KUALA LUMPUR: Malaysia Aviation Group Bhd (MAG), the parent company of Malaysia Airlines Bhd (MAB), has demonstrated resilience in its performance for the financial year ended Dec 31, 2024 (FY24), posting a net profit of RM54mil – marking another year of profitability.
The achievement, coupled with an operating profit of RM113mil and robust earnings before interest, taxes, depreciation and amortisation (Ebitda) of RM788mil, underscored the aviation group’s ability to navigate significant operational challenges – including an 18% capacity reduction in the fourth quarter of 2024 (4Q24) due to supply chain disruptions, extended maintenance times and delays in new aircraft deliveries.
MAG’s FY24 net profit was further bolstered by a RM426mil impairment reversal on assets including aircraft, property, plant, equipment and intangible assets.
These impairments, initially recognised during the Covid-19 lockdowns in 2020, were reversed following improved capacity, revenue, seat factor and yield in 2023 and 2024.
Despite a marginal 1% year-on-year (y-o-y) revenue decline to RM13.68bil, due to the 4Q capacity cuts, MAG recorded a 6% increase in available seat kilometre, reflecting its focus on operational efficiency.
Group managing director Datuk Captain Izham Ismail pointed out that the capacity reductions, implemented during a traditionally strong quarter, were a strategic response to external pressures.
He added that without those cuts, MAG could have achieved a RM580mil profit, boosted by its cargo and non-airline segments that helped buffer the dip in passenger revenue.
“As we work towards our vision Destination 2030, a future of stability and growth, we remain deeply focused on two guiding principles, which are commercial sustainability and nation building,” Izham said during a briefing on MAG’s 2024 performance yesterday.
He revealed that a cornerstone of MAG’s Destination 2030 strategy is its investment in fleet modernisation, projecting that by 2030, the group aims to operate a new-generation narrowbody fleet of 55 Boeing 737-8 and 737-10 aircraft to enhance noth domestic and international connectivity.
The group is also progressively integrating A330neo aircraft into its long-haul network, with two already deployed on routes to Melbourne, Bali and Auckland. Eight more are expected to join the fleet in 2025.
Izham noted these upgrades are aimed at improving operational efficiency and customer experience, while also supporting MAG’s sustainability goals.

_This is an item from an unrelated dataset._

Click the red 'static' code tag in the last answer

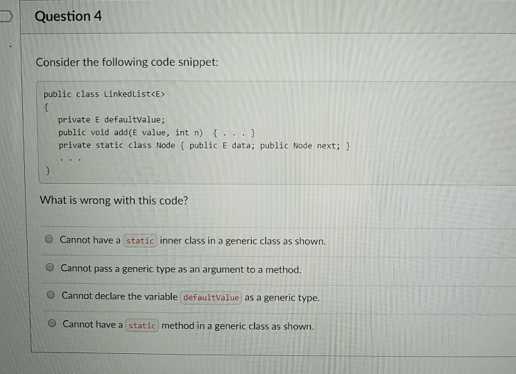coord(142,325)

Passenger traffic remained strong in 2024, particularly in the premium segment, with an overall load factor of 80%, up from 77% in 2023.

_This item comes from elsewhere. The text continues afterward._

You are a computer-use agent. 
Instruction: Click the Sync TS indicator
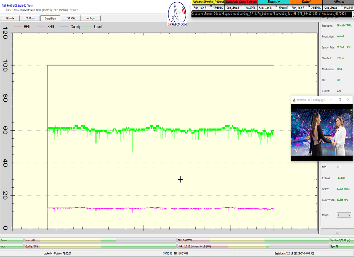(342, 246)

MAG also expanded its network by adding three new destinations – Male (Maldives), Da Nang (Vietnam) and Chiang Mai (Thailand) – and resuming flights to Kolkata (India).
Izham also highlighted that forward bookings rose 9% y-o-y, as the group plans to strengthen its presence in key markets, including Asean, Australia, New Zealand and South Asia.

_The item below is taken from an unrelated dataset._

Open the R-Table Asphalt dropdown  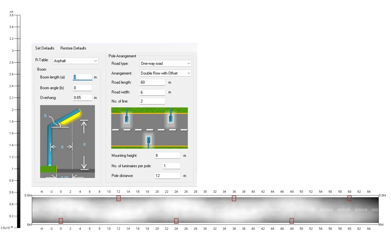76,61
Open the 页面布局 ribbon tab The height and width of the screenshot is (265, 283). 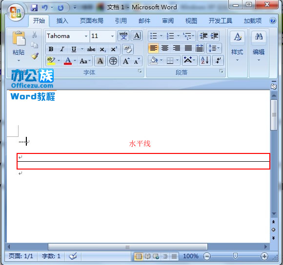[x=92, y=21]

A notable addition to its network is the return to Paris, marking its second European destination.
Meanwhile, MAB, MAG’s flagship carrier, posted an operating profit of RM139mil in 2024, an 87% decline from RM1.09bil in 2023, primarily due to lower yields and the impact of the 4Q capacity cuts.
However, the airline saw a 7% increase in capacity, a 17% rise in passengers carried and a load factor of 81%, up from 77% in 2023.
Aircraft constraints limited on-time performance improvements to just a 1% y-o-y increase.
Firefly, MAG’s regional subsidiary, saw its losses widen due to jet operations from Subang Airport, despite a 10-percentage-point increase in load factor.
Yields dropped by 19%, reflecting operational challenges.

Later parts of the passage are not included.